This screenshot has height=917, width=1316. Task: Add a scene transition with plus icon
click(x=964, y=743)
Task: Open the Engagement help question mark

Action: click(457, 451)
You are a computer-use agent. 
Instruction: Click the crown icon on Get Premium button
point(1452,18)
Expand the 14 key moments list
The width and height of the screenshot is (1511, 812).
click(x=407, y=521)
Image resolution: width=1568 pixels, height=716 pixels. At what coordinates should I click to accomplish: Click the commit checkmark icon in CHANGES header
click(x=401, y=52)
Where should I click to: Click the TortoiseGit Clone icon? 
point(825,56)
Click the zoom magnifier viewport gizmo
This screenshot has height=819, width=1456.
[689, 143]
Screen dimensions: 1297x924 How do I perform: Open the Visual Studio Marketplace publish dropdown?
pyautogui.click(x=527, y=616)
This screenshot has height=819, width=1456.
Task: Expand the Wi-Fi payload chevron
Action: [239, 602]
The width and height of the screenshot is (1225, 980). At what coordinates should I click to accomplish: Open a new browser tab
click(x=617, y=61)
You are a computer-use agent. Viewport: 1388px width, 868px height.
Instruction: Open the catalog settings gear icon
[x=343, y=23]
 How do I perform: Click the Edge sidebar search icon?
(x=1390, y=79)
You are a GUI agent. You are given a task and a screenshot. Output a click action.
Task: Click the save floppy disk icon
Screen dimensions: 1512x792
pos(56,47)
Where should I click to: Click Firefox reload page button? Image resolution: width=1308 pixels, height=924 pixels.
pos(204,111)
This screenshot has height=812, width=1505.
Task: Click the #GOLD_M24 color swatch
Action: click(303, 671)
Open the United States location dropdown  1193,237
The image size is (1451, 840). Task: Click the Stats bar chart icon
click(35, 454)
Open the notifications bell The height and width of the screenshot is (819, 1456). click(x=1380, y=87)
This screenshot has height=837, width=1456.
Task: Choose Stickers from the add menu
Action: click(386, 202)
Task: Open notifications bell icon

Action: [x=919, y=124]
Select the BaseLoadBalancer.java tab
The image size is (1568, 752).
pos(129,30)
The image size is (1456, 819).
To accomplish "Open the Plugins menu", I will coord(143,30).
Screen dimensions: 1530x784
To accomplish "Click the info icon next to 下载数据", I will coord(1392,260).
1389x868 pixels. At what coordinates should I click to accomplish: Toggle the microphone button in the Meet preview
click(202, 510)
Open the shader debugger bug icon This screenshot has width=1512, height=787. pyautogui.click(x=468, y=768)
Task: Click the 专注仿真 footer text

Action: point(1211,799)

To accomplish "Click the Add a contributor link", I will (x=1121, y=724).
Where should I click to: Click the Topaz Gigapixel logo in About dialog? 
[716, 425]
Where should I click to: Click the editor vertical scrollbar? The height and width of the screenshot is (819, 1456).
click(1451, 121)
+--
Required action: Give back every entry above, complete and exact.

Reply to the exercise:
This screenshot has height=917, width=1316. Task: Add a scene transition with plus icon
click(x=964, y=743)
Task: Open the Engagement help question mark

Action: click(457, 451)
You are a computer-use agent. 
Instruction: Click the crown icon on Get Premium button
point(1452,18)
Expand the 14 key moments list
The width and height of the screenshot is (1511, 812).
click(x=407, y=521)
Image resolution: width=1568 pixels, height=716 pixels. At what coordinates should I click to accomplish: Click the commit checkmark icon in CHANGES header
click(x=401, y=52)
Where should I click to: Click the TortoiseGit Clone icon? 
point(825,56)
Click the zoom magnifier viewport gizmo
This screenshot has height=819, width=1456.
[689, 143]
Screen dimensions: 1297x924 How do I perform: Open the Visual Studio Marketplace publish dropdown?
pyautogui.click(x=527, y=616)
This screenshot has height=819, width=1456.
Task: Expand the Wi-Fi payload chevron
Action: [239, 602]
The width and height of the screenshot is (1225, 980). At what coordinates should I click to accomplish: Open a new browser tab
click(x=617, y=61)
You are a computer-use agent. Viewport: 1388px width, 868px height.
Instruction: Open the catalog settings gear icon
[x=343, y=23]
 How do I perform: Click the Edge sidebar search icon?
(x=1390, y=79)
You are a GUI agent. You are given a task and a screenshot. Output a click action.
Task: Click the save floppy disk icon
Screen dimensions: 1512x792
pos(56,47)
Where should I click to: Click Firefox reload page button? Image resolution: width=1308 pixels, height=924 pixels.
pos(204,111)
This screenshot has height=812, width=1505.
Task: Click the #GOLD_M24 color swatch
Action: click(303, 671)
Open the United States location dropdown  1193,237
The image size is (1451, 840). Task: Click the Stats bar chart icon
click(35, 454)
Open the notifications bell The height and width of the screenshot is (819, 1456). click(x=1380, y=87)
This screenshot has height=837, width=1456.
Task: Choose Stickers from the add menu
Action: click(386, 202)
Task: Open notifications bell icon

Action: [x=919, y=124]
Select the BaseLoadBalancer.java tab
The image size is (1568, 752).
pos(129,30)
The image size is (1456, 819).
To accomplish "Open the Plugins menu", I will coord(143,30).
Screen dimensions: 1530x784
To accomplish "Click the info icon next to 下载数据", I will coord(1392,260).
1389x868 pixels. At what coordinates should I click to accomplish: Toggle the microphone button in the Meet preview
click(202, 510)
Open the shader debugger bug icon This screenshot has width=1512, height=787. pyautogui.click(x=468, y=768)
Task: Click the 专注仿真 footer text

Action: point(1211,799)

To accomplish "Click the Add a contributor link", I will (x=1121, y=724).
Where should I click to: Click the Topaz Gigapixel logo in About dialog? 
[716, 425]
Where should I click to: Click the editor vertical scrollbar? The height and width of the screenshot is (819, 1456).
click(1451, 121)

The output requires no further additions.